* START Data for this task *

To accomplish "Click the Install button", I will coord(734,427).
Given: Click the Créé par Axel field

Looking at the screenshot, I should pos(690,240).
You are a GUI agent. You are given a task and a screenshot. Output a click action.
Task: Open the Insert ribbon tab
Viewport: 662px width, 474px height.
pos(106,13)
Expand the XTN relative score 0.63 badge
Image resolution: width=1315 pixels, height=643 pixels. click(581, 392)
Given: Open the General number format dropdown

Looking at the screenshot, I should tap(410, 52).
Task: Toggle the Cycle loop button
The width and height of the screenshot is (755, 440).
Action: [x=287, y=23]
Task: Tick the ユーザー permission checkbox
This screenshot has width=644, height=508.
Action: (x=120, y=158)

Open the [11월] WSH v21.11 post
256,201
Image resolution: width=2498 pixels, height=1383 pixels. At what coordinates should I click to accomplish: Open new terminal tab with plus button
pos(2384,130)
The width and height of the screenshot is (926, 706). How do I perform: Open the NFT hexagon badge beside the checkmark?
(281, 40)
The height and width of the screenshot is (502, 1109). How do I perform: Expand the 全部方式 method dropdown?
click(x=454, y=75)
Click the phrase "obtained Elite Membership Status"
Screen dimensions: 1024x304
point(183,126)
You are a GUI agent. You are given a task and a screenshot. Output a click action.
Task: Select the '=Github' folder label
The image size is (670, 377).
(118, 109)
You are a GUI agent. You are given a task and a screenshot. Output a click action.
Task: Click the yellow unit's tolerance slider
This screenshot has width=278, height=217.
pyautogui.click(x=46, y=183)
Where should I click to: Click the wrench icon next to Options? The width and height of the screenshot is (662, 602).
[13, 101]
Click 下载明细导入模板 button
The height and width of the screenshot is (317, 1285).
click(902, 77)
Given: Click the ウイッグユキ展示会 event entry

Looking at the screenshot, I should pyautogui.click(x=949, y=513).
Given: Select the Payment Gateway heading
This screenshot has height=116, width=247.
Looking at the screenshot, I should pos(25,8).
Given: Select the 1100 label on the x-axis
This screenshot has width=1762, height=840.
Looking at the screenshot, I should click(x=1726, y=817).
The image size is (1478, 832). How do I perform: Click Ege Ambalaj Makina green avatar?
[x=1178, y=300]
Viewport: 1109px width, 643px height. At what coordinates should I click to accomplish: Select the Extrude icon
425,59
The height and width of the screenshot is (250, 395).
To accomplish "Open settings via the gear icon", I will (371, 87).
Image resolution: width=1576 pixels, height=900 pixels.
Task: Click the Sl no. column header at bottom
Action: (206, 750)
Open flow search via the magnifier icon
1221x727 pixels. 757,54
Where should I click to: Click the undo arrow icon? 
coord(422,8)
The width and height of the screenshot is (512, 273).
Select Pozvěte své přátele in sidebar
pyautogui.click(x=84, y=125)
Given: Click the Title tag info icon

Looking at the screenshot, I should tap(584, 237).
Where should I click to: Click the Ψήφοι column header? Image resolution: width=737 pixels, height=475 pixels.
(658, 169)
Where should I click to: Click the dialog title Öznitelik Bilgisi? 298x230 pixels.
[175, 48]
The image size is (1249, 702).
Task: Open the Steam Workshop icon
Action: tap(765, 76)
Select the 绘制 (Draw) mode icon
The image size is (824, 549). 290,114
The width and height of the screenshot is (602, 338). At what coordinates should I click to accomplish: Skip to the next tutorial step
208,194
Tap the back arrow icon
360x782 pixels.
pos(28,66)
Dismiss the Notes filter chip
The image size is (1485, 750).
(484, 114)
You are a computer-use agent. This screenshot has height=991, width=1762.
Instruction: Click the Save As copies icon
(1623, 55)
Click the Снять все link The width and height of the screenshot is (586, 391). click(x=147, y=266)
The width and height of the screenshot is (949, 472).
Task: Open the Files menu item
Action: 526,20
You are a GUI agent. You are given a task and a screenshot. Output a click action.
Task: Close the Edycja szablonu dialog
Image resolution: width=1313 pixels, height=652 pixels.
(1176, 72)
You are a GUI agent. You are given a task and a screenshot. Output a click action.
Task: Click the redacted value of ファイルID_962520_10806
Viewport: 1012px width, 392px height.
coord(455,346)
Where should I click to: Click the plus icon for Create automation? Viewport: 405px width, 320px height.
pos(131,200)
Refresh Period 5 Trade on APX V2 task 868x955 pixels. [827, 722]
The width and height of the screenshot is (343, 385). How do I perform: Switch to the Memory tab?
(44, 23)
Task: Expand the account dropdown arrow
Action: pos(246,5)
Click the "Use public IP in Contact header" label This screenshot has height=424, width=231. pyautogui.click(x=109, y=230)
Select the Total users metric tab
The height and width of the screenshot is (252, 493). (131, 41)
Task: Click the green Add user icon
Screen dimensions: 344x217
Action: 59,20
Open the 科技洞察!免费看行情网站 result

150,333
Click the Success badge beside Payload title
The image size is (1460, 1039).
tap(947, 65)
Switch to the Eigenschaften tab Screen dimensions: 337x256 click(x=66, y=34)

* END Data for this task *

What you should do: Starting at the line containing "Click the Success badge beside Payload title" and ending at the end of the records, write those lines out again, swapping "Success badge" for "Error badge" and leaving everything else as it is.

Written response:
Click the Error badge beside Payload title
The image size is (1460, 1039).
tap(947, 65)
Switch to the Eigenschaften tab Screen dimensions: 337x256 click(x=66, y=34)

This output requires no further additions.